** Opening Given text block **
Discipline: contamination; Key words: post-pasteurization contamination, Pseudomonas, shelf-life, spoilage, crystal violet, tetrazolium agar.
Consumers complain about spoilage due to bacterial growth and spoilage also contributes to dairy product waste, which in a developing country we cannot really afford. We probably do not have figures in South Africa, but milk spoilage in the US amounts to $6.4 billion per year. Microbial spoilage is of particular concern and can be caused by either psychrotolerant spore formers, which likely originate from raw milk, or by post-pasteurization contamination (PPC). Whereas gram-positive bacteria can also re-contaminate milk after pasteurization, bacteria responsible for PPC resulting in milk spoilage are typically gram-negative and are thought to originate from the processing environment. Several recent studies have explored the on-farm sources of psychrotolerant spore formers. However, less information is available on sources of PPC in milk processing facilities. Defects associated with gram-negative bacterial PPC include coagulation, bitter and astringent flavours, rotten, barny, cheesy and fruity odours. Whereas the regulatory limit on bacterial counts in high temperature, short time-pasteurized (HTST) milk as done in the US, is 20,000 cfu/mL, sensory defects due to gram-negative bacterial PPC typically require bacterial growth to >5,000,000 cfu/mL, a level often reached during shelf life by milk with PPC. Dr S.J. Reichler and colleagues studied these problems further. Their study was published in the Journal of Dairy Science, Volume 101 of 2018, page 7780 to 7800, the title of their paper being: Pseudomonas fluorescens group bacterial strains are responsible for repeat and sporadic post-pasteurization contamination and reduced fluid milk shelf life.
The authors argued that in order to improve PPC control, a better understanding of PPC patterns in dairy processing facilities over time and across equipment is needed. They thus collected samples from 10 fluid milk processing facilities to (1) detect and characterize PPC patterns over time, (2) determine the efficacy of different media to detect PPC, and (3) characterize sensory defects associated with PPC. More specifically, they collected 280 samples of HTST milk representing different products (2%, skim and chocolate) and different fillers over four samplings performed over 11 months at each of the 10 facilities. Standard plate count (SPC) as well as total gram-negative bacteria, coliform and Enterobacteriaceae counts were performed upon receipt and after 7, 10, 14, 17, and 21 days of storage at 6°C. They used 16S rDNA sequencing to characterize representative bacterial isolates from (1) test days with SPC >20,000 cfu/mL and (2) all samples with presumptive gram-negative bacteria, coliforms, or Enterobacteriaceae. Day-21 samples were also evaluated by a trained sensory panel.
** Closing Given text block **
** Opening Extracted records block **
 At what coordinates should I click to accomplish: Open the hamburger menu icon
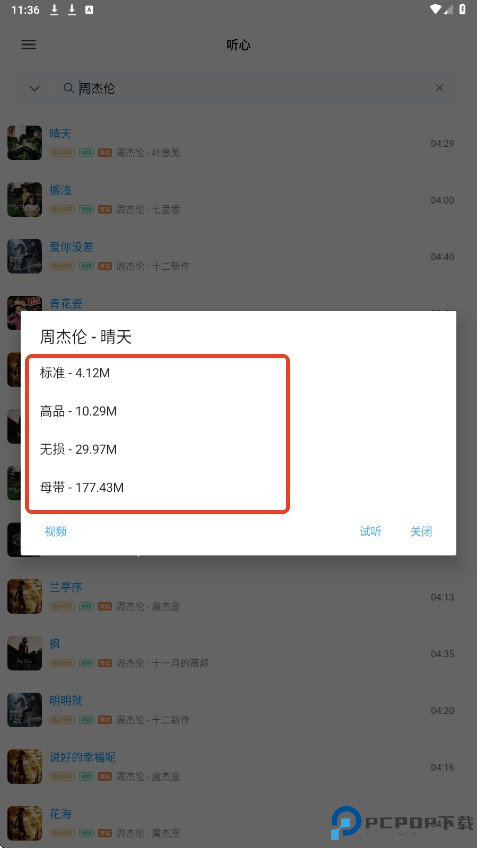(29, 45)
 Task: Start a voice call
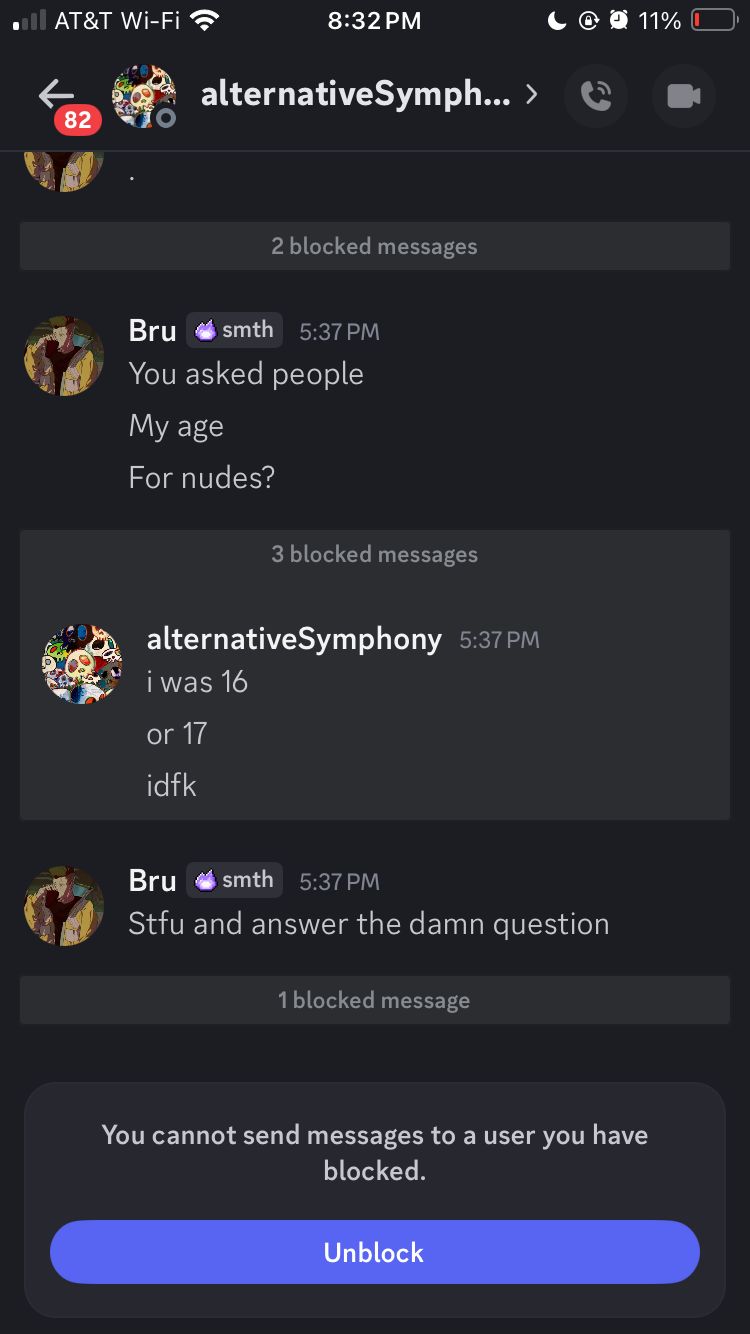click(x=596, y=96)

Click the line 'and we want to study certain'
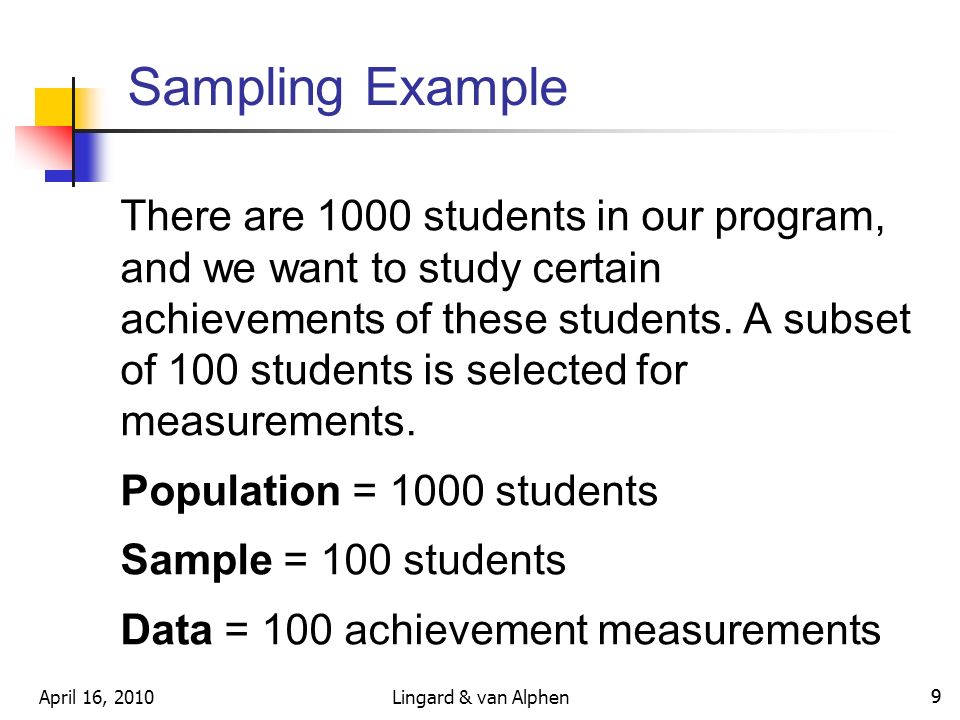391,269
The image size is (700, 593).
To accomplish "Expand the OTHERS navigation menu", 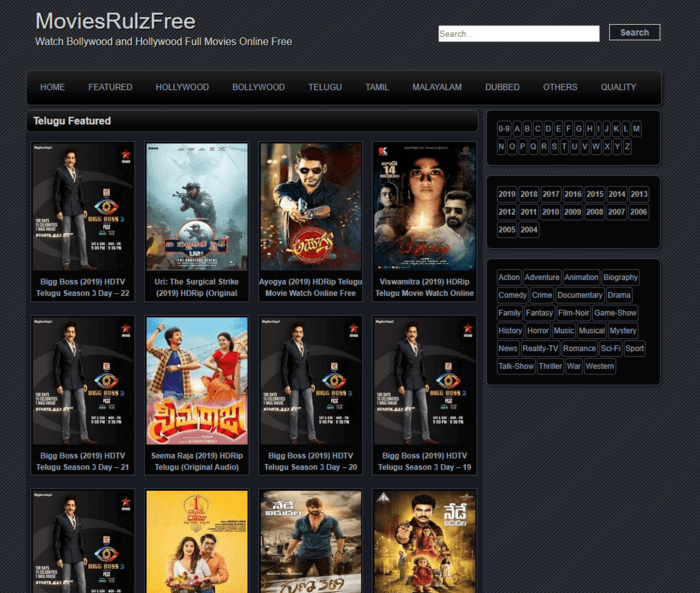I will click(560, 87).
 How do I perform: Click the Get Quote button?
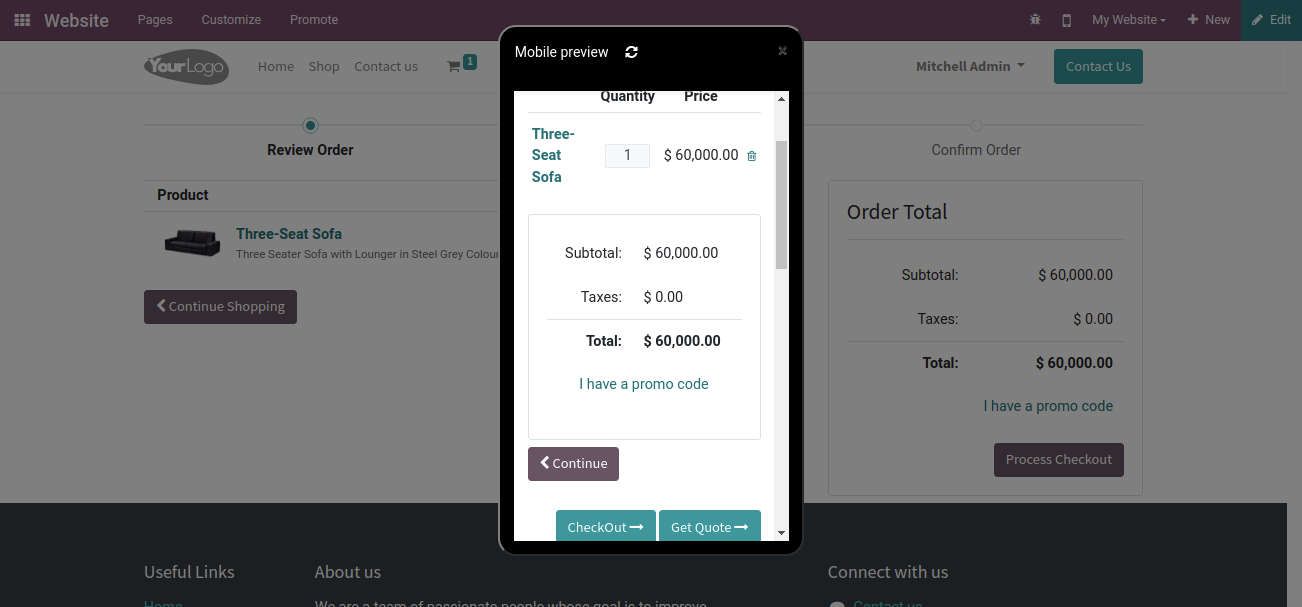pyautogui.click(x=710, y=526)
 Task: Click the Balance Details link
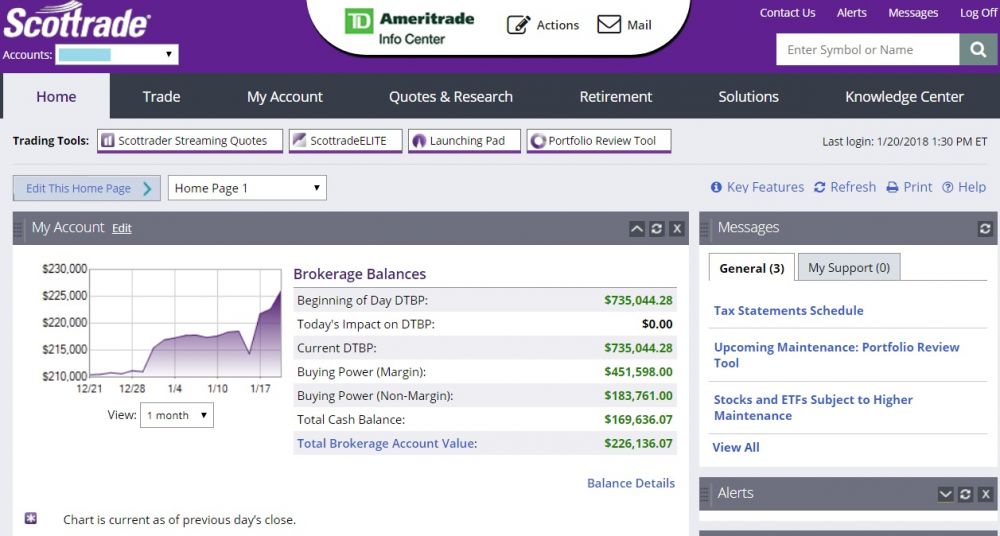click(630, 483)
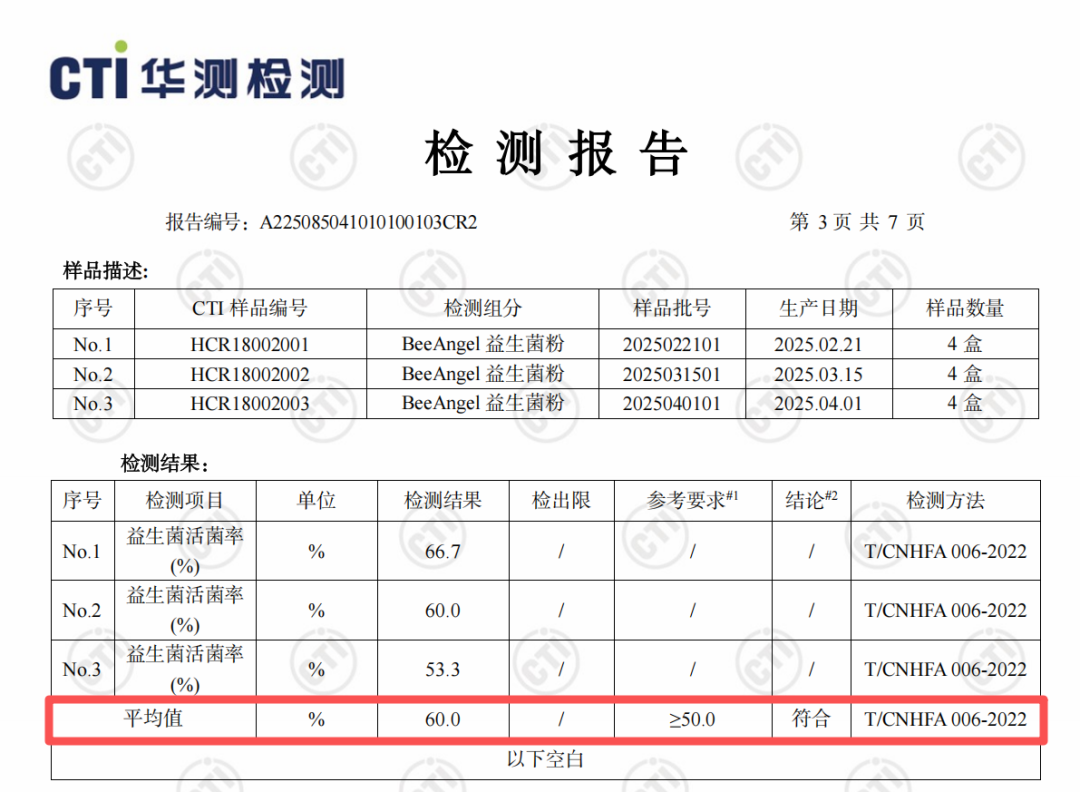Select the report number A225085041010100103CR2

tap(369, 222)
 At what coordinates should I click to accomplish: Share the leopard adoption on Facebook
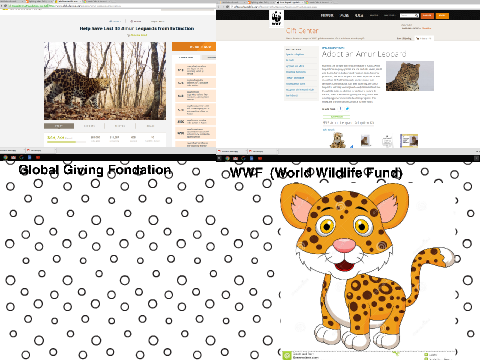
** Closing Extracted records block **
=== Brief 1 ===
Rewrite the paragraph of the post-pasteurization contamination text that begins "The authors argued" as a short bulleted list that keeps its main facts.
=== Brief 2 ===
According to the post-pasteurization contamination text, how much does milk spoilage cost the US each year?
=== Brief 3 ===
Write a continuation of the post-pasteurization contamination text, beginning after its final sentence.
The records have no connection to the text on post-pasteurization contamination.

=== Answer section 1 ===
- To improve PPC control, the authors argued, PPC patterns in dairy processing facilities need to be better understood over time and across equipment.
- Samples came from 10 fluid milk processing facilities. The goals were to detect and characterize PPC patterns over time, test how well different media detect PPC, and characterize the sensory defects linked to PPC.
- The researchers collected 280 HTST milk samples. These covered 2%, skim and chocolate milk and different fillers, over four samplings across 11 months at each facility.
- Standard plate count, total gram-negative bacteria, coliform and Enterobacteriaceae counts were done on receipt and after 7, 10, 14, 17 and 21 days of storage at 6°C.
- 16S rDNA sequencing identified representative isolates from test days with SPC >20,000 cfu/mL and from all samples with presumptive gram-negative bacteria, coliforms or Enterobacteriaceae.
- A trained sensory panel evaluated the day-21 samples.

=== Answer section 2 ===
$6.4 billion per year.

=== Answer section 3 ===
By day 21, 226 samples had SPC >20,000 cfu/mL on at least one day of shelf life. Gram-negative bacteria were found in 132 of the 226 samples, indicating PPC. Spoilage due to PPC was predominantly associated with Pseudomonas (isolated from 101 of the 132 samples with PPC), whereas coliforms and Enterobacteriaceae were found in 27 and 37 samples with spoilage due to PPC, respectively. Detection of Pseudomonas and Acinetobacter was associated with lower flavour scores; coagulated, fruity fermented, and unclean defects were more prevalent in day-21 samples with PPC. Isolation of Pseudomonas fluorescens group strains with identical partial 16S rDNA sequence types was observed in 8 facilities. In several facilities, specific lines, products, or processing days were linked to repeated product contamination with Pseudomonas with identical sequence types. The data show that PPC due to Pseudomonas remains a major challenge for milk processors.
Closing comments: Despite overall improvements in milk quality and shelf life, detection and control of PPC remains an important challenge in the production of high temperature, short time-pasteurized milk and similar products in other countries. Pseudomonas is not only the most common cause of PPC, particularly in facilities that have traditionally focused on control of coliforms, but also causes many severe defects, including coagulation (and flocculation can be added to that) as well as flavour, odour and colour defects. Consequently, according to the authors, there is a need to develop and apply improved approaches to detect PPC and identify PPC sources, including improved rapid-detection methods as well as sub-typing methods or whole genome sequencing. Sub-typing methods should greatly enhance the ability to identify PPC sources, such as specific fillers, lines, or tanks, facilitating corrective actions and long-term improvements, for example through improved sanitary equipment design.